Male Drosophila melanogaster. Photo by André Karwath |
Posted by Jessica Abbott.
Some colleagues and I published a paper in PLoS One a couple of months ago that I'd like to highlight here. We used male-limited X-chromosome evolution to investigate the influence of epigenetic effects on sex-specific fitness. The main aim of this experiment was actually to look for specialization of the X for male fitness as a result of the experimental evolution, but as a side effect we were able to look for imprinting effects. The experimental males received their sex chromsomes from the "wrong" parent (i.e. they had paternally inherited X's and maternally inherited Y's), which initially decreases male fitness, but which our experimental evolution lines were able to adapt to over time. We had thought that genomic imprinting was a possible explanation for this pattern, but an analysis of gene expression data suggested that the likely cause was rather maternal effects and coevolution between the sex chromosomes.
Epigenetics and Sex-Specific Fitness: An Experimental Test Using Male-Limited Evolution in Drosophila melanogaster. PLoS One 8(7): e70493.
By Jessica K. Abbott, Paolo Innocenti, Adam K. Chippindale, & Edward H. Morrow
Abstract: When males and females have different fitness optima for the same trait but share loci, intralocus sexual conflict is likely to occur.
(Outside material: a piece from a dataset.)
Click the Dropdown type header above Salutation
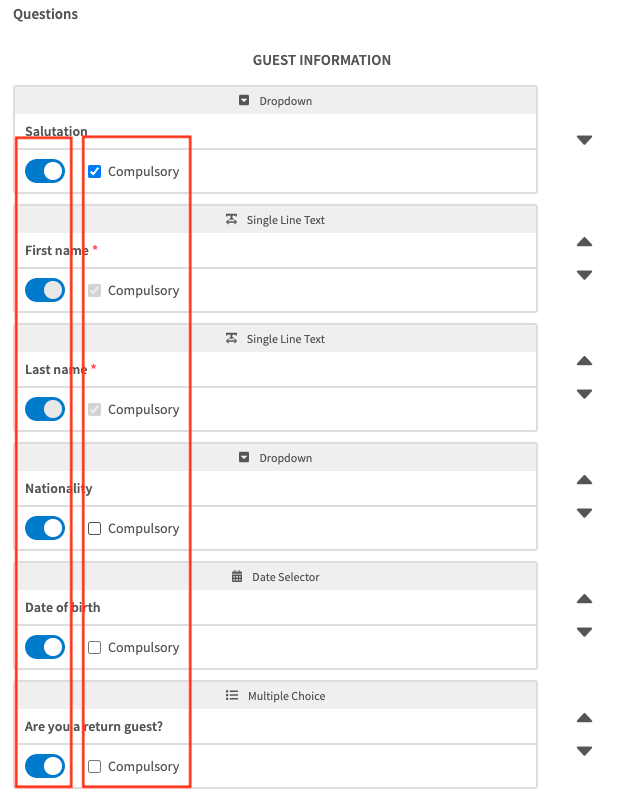622x797 pixels. (x=276, y=101)
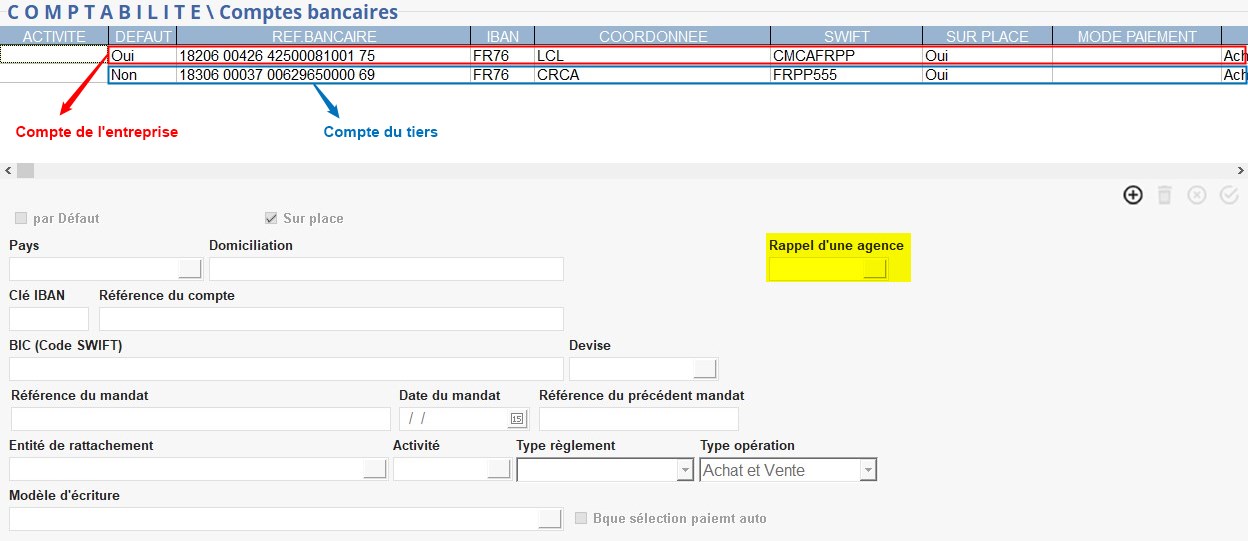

Epigenetic mechanisms such as genomic imprinting (in which expression is altered according to parent-of-origin) and sex-specific maternal effects have been suggested as ways by which this conflict can be resolved. However these ideas have not yet been empirically tested. We designed an experimental evolution protocol in Drosophila melanogaster that enabled us to look for epigenetic effects on the X-chromosome–a hotspot for sexually antagonistic loci. We used special compound-X females to enforce father-to-son transmission of the X-chromosome for many generations, and compared fitness and gene expression levels between Control males, males with a Control X-chromosome that had undergone one generation of father-son transmission, and males with an X-chromosome that had undergone many generations of father-son transmission. Fitness differences were dramatic, with experimentally-evolved males approximately 20% greater than controls, and with males inheriting a non-evolved X from their father about 20% lower than controls. These data are consistent with both strong intralocus sexual conflict and misimprinting of the X-chromosome under paternal inheritance. However, expression differences suggested that reduced fitness under paternal X inheritance was largely due to deleterious maternal effects. Our data confirm the sexually-antagonistic nature of Drosophila’s X-chromosome and suggest that the response to male-limited X-chromosome evolution entails compensatory evolution for maternal effects, and perhaps modification of other epigenetic effects via coevolution of the sex chromosomes.